You may know the old story of “The Mule:”
A mule who was used to lazing around munching grass for months on end, began to jump and gambol about one sunny day. It felt so good to stretch and move! “I feel invincible,” the mule thought. “I bet I could run for miles without tiring. My mother was a racehorse, after all. Speed and agility are in my blood. I’ll show the world the awesomeness that is me.”
Drunk on sunshine and endorphins, the mule took off down the dirt road. Her hooves pounded the ground, her blood coursed through her veins, her heart drummed in her chest and filled her mind with an undeniable beat of “I. Am. Awesome!”

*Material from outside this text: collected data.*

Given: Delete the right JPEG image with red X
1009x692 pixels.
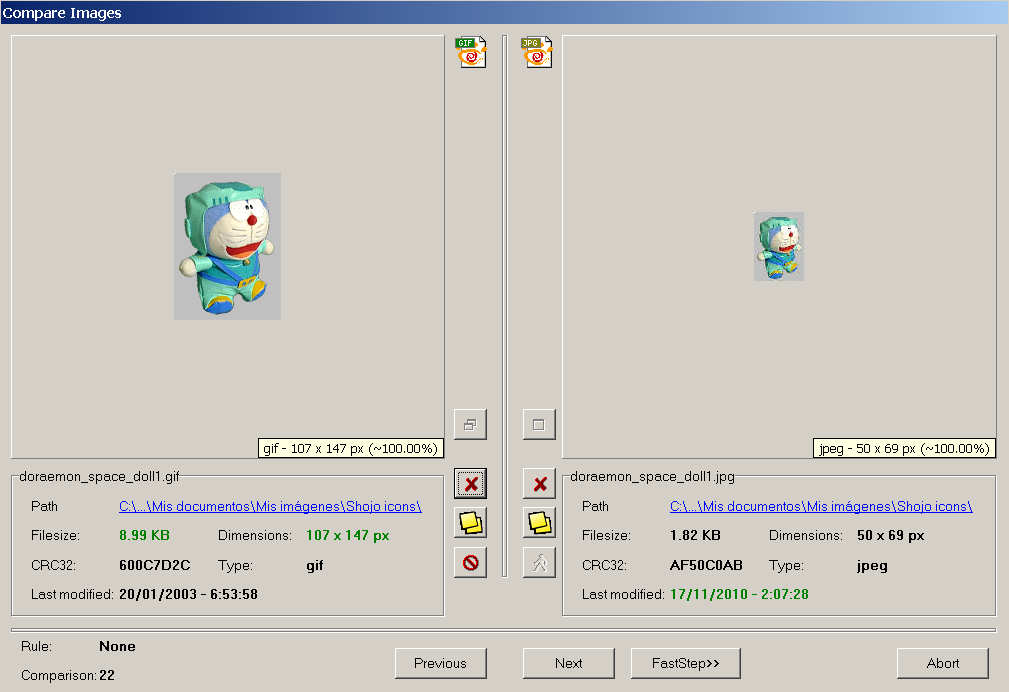Looking at the screenshot, I should click(540, 484).
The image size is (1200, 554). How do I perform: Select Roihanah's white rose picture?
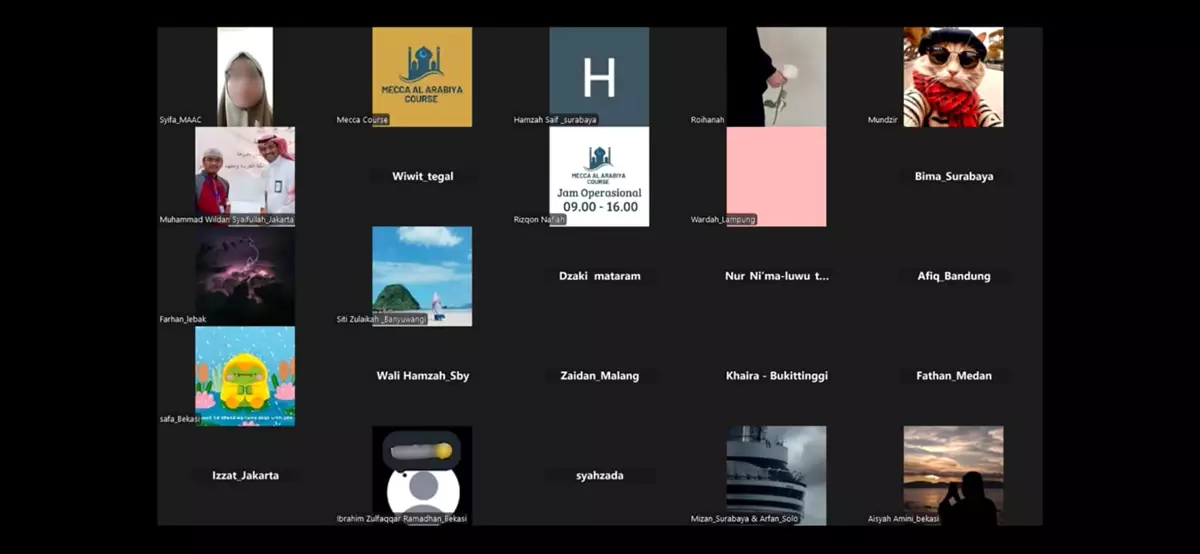coord(776,76)
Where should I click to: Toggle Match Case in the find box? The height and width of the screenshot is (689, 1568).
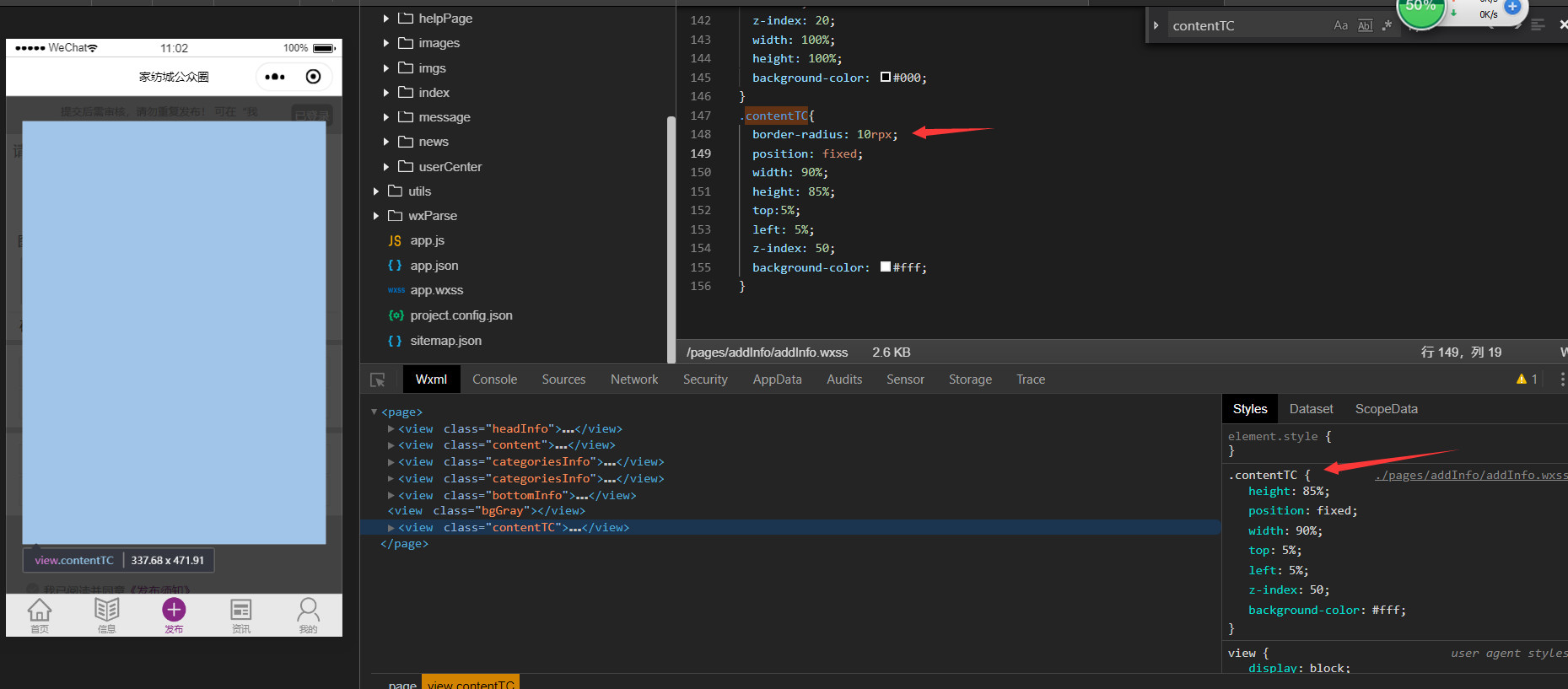click(x=1340, y=25)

She kept running for just as long as the awesomeness coursed through her, which was, oh, about three minutes, at which point she stumbled to a halt. “Oh my god, I’m so tired, I must have run halfway around the world,” she thought. She looked back, expecting the farm to be a distant glimmer on the horizon, but there it was just half a kilometre back, and looking pretty darn inviting with its troughs and haystacks and furry friends.
The mule trotted home on sore feet and aching legs, thankful that she hadn’t said that bit about showing the world her awesomeness out loud. “Oh well,” she thought. “My mom may have been a racehorse, but my dad was just an ass.”
And the moral is: There are two sides to every truth, so think of both before you head off down the road.
That is a good old tale, but if Aesop were a modern slave to the written word, he might have called his fable, “The Inspired (and Possibly Drunken) Writer:”
A writer who’d grown soft and lazy over summer vacation had a glass of wine with lunch and began to create a story. It felt so good to use her brain, to play with words, to let her imagination roam! An image popped into her mind of a key that could open a secret scroll on which was written the name of God, the meaning of life, the location of the fountain of youth, and the theory of everything. “That could be a good YA novel,” the writer thought.
She began to pace and gesticulate wildly. It felt so good to be creative! She poured another glass of wine and turned on her computer. She sat for hours, typing 80 wpm, on fire with her ideas. Her novel turned into a prose poem about a girl who’d been born with a magical key hanging from her neck but she’d lost the key when she was bitten by a gorgeous vampire on her 16th birthday and now she had to find the key to break the vampire’s curse and save the universe. “Genius,” the writer thought, pouring more wine.
She set her story in post-armageddon Africa and made her hero the daughter of an outcast who was aided in her quest by a fallen angel, a baboon, and a suicidal priest who turned out to be the girl’s biological father. “No one’s ever done that character combo before,” the writer thought. “Especially not as an epic poem. This is so inspired, it must be the divine speaking through me. I must finish this masterpiece tonight. Where did I put the Jack Daniels Honey Liqueur?”
The writer churned out pages for just as long as she felt inspired, which was, oh, about three hours, at which point she ran out of booze and began to doze off at the kitchen table. “God, I’m exhausted,” she thought. “I bet Milton took years to do what I did in one night. I’ll just have a read-through.”
She printed out her epic masterpiece but was shocked to discover it was 67 pages of mostly boring scenes of a guy thinking to himself or walking around yelling at his father while his pet baboon cheered him on with platitudes, interrupted by flashbacks of vampire battle scenes and clunky confessions of love. The whole thing was choppy and senseless and boring and, worst of all, it rhymed.
“But it was awesome in my head,” the writer thought. She stuffed the pages in a drawer and went up to bed, her breath rancid, her skull aching, her eyeballs itching. “It’s not so easy getting it on the page.”
And the moral is: Just because the creative process feels great doesn’t mean you’re creating something great. Alas.
And that’s my Friday Fable. Have a great weekend. Why not go for a run or write an epic? Really, who cares if they turn out less than perfect? Doing it will feel great. And there are worse ways to spend an afternoon.